Wearing scarves in the colors of the suffragette movement that fought for female political rights, women marched through London, Belfast, Edinburgh and Cardiff in events that were part artworks, part parades.
The milestone they observed was the enactment of the Representation of the People Act, which in 1918 granted property-owning British women over age 30 the right to vote. It would be another decade before women in Britain would have the same voting rights as men.
Sunday’s celebrations were organized by the arts group Artichoke, which specializes in large, participatory events. It asked 100 artists to work with women’s groups on banners inspired by the bold designs of the suffragettes, who led a decades-long campaign of protest and civil disobedience to get women the vote.
The London march flowed in bands of color through the heart of the city, winding along Piccadilly and around Trafalgar Square before heading to Parliament, the seat of British political power. Some participants dressed as Edwardian suffragettes or wore sashes in green, white or violet.Brownie packs and arts groups, an organization for female ex-prisoners and the Worshipful Company of Upholders, an upholsterers’ guild, were among the groups that created banners.
One woman knitted a pennant with the suffragette slogan “Deeds not words.” Another came with a banner evoking the phrase that became a tool of the women’s movement last year after United States Senator Elizabeth Warren, Democrat of Massachusetts, was silenced during a debate: “Nevertheless, she persisted.”
Women came from across England and further afield to take part.
Asma Shami from Lahore, Pakistan, said she had rearranged her visit to Britain so she could attend the march and celebrate women’s progress.
“It’s so energizing,” she said. “We’ve come a long way, and we have a long way still to go.”
Artichoke’s director, Helen Marriage, said she was struck by the amount of enthusiasm for the project. “A craft shop in London told us they’d run out of purple and green tassels, and they didn’t know why,” she said.

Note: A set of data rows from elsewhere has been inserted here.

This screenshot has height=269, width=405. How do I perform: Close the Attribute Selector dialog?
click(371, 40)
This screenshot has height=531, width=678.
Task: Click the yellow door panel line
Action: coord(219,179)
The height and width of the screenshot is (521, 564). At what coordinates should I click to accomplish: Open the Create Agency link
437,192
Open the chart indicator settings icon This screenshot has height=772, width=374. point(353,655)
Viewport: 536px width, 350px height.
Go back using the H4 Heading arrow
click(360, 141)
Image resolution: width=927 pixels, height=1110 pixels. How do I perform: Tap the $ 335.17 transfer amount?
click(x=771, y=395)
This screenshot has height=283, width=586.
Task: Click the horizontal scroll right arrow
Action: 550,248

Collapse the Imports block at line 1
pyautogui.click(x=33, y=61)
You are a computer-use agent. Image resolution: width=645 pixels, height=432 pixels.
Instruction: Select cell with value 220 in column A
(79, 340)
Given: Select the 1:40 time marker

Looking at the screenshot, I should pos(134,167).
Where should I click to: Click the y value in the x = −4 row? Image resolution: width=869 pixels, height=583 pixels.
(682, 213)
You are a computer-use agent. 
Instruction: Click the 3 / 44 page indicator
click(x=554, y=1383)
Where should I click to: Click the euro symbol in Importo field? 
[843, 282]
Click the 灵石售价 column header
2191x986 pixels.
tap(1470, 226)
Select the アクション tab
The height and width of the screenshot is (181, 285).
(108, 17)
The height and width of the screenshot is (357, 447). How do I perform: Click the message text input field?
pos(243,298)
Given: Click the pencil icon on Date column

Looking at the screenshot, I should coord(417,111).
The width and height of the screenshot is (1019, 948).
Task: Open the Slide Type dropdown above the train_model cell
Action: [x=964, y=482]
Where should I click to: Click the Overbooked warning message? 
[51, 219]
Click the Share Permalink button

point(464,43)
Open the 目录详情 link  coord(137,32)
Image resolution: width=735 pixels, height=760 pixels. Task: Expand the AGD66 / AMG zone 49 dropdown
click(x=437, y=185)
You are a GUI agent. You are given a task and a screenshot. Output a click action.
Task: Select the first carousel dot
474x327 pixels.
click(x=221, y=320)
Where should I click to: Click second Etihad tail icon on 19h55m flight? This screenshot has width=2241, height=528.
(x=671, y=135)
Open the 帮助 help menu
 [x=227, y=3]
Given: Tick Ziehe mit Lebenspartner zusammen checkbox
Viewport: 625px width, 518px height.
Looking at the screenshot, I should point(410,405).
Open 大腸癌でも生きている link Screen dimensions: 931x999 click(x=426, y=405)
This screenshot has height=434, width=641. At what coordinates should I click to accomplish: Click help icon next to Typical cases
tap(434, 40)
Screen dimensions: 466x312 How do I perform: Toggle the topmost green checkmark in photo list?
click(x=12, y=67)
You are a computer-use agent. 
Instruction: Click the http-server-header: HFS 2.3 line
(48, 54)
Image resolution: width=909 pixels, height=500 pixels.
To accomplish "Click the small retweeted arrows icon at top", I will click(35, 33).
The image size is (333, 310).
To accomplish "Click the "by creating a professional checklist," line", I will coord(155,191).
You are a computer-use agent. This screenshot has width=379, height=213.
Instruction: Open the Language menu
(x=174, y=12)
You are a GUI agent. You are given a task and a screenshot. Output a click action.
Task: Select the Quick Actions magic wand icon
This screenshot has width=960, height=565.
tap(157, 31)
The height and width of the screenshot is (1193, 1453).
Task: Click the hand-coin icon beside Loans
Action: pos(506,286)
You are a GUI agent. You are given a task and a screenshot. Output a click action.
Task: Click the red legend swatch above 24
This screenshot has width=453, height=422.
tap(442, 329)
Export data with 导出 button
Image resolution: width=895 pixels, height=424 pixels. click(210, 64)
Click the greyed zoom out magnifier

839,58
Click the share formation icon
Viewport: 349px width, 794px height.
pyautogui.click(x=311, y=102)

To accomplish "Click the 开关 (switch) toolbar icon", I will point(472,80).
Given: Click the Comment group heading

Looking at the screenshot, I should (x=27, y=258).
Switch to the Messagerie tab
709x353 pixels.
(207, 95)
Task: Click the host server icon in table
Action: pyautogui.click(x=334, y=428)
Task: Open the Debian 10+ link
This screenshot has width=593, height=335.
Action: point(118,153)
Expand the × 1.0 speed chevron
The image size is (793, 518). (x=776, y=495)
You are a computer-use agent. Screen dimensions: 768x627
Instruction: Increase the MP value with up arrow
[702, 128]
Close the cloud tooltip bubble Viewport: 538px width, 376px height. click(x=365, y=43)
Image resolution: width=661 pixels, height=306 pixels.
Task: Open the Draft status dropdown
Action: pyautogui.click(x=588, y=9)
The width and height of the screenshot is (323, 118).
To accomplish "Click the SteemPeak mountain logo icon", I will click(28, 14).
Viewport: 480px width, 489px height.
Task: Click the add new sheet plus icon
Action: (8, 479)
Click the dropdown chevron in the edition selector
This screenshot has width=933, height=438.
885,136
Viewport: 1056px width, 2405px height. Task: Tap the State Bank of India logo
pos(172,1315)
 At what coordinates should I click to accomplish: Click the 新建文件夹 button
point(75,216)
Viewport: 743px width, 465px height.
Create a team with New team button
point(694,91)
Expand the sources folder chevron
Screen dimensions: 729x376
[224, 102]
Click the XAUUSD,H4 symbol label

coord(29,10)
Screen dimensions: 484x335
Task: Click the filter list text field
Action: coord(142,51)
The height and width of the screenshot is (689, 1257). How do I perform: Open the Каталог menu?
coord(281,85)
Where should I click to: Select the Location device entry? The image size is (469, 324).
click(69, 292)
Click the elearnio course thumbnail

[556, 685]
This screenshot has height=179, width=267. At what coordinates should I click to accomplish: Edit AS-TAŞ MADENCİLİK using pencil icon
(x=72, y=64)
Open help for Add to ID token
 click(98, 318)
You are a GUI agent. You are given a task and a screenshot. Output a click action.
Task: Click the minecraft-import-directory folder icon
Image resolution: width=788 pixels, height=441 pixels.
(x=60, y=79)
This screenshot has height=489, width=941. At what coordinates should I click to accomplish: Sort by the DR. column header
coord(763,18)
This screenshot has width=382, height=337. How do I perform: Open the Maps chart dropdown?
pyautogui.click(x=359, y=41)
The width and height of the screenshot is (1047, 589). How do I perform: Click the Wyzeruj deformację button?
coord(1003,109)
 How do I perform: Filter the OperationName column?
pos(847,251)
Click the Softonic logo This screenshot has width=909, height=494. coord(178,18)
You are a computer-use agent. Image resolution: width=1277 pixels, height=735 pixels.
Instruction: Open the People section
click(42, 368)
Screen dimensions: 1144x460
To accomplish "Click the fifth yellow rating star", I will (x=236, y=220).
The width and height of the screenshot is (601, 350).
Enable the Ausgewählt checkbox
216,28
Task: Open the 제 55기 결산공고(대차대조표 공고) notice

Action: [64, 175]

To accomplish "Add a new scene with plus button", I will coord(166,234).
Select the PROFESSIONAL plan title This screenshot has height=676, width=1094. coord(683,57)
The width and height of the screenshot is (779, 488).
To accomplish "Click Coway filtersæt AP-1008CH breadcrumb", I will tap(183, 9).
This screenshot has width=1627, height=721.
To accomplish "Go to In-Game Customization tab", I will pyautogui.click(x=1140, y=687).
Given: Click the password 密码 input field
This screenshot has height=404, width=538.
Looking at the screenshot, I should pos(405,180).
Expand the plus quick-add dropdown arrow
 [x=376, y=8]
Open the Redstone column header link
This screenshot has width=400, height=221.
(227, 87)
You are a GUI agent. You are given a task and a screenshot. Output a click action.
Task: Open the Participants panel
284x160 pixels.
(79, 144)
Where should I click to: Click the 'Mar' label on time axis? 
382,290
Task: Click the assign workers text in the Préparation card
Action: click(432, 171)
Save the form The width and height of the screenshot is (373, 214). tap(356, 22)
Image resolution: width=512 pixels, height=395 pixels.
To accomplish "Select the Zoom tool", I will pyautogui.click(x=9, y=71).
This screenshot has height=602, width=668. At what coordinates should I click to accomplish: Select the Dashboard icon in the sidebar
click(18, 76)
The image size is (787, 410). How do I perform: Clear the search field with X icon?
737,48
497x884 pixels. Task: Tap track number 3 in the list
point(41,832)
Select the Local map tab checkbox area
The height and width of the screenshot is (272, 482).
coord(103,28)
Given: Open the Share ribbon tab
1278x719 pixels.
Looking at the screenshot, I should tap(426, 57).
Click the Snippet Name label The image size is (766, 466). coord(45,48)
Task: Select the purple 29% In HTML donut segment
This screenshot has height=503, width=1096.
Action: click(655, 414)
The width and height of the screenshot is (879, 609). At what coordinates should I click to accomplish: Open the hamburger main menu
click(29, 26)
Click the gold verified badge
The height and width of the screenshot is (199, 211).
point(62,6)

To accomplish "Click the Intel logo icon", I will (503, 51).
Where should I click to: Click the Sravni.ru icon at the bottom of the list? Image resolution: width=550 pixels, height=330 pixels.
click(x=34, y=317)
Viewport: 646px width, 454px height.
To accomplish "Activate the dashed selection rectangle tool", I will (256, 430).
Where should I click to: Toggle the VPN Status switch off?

Mother and daughter Claire Gillett and Chloe Whittaker, from Great Saling in eastern England, wore green shawls and said they had recently discovered suffragettes among their ancestors.
Gillett said she was “super proud” of her foremothers, especially since she had always believed “women in our family aren’t very outspoken or bold.”
“It was quite empowering,” she said.
The mood was celebratory, but Ms. Marriage said the event was also meant to highlight the work still needed, including closing the gender pay gap and ending workplace sexual harassment.
It also hoped to erase any notion of the suffragettes as prim campaigners from a more polite age. They defied the law, went on hunger strikes, broke windows and set off bombs in pursuit of their goal. “They were really extraordinary people,” Ms. Marriage said. “A thousand of them went to prison. They were force fed in prison. In today’s terms, they would be described as terrorists.”
Voting rights for British women were won through a combination of the militant suffragettes and their more law-abiding sisters, the suffragists. A statue of the suffragist leader Millicent Fawcett was recently erected in Parliament Square, the first on the site to commemorate a woman.
The suffragettes and their legacy remain more controversial.
“They were really quite anarchic,” the artist Quilla Constance said while standing with a riotously colorful banner from the group Bedford Creative Arts. “They had to really fight. And we still have to fight.
“I think they’re here today in spirit, and we’re giving them high fives,” she said.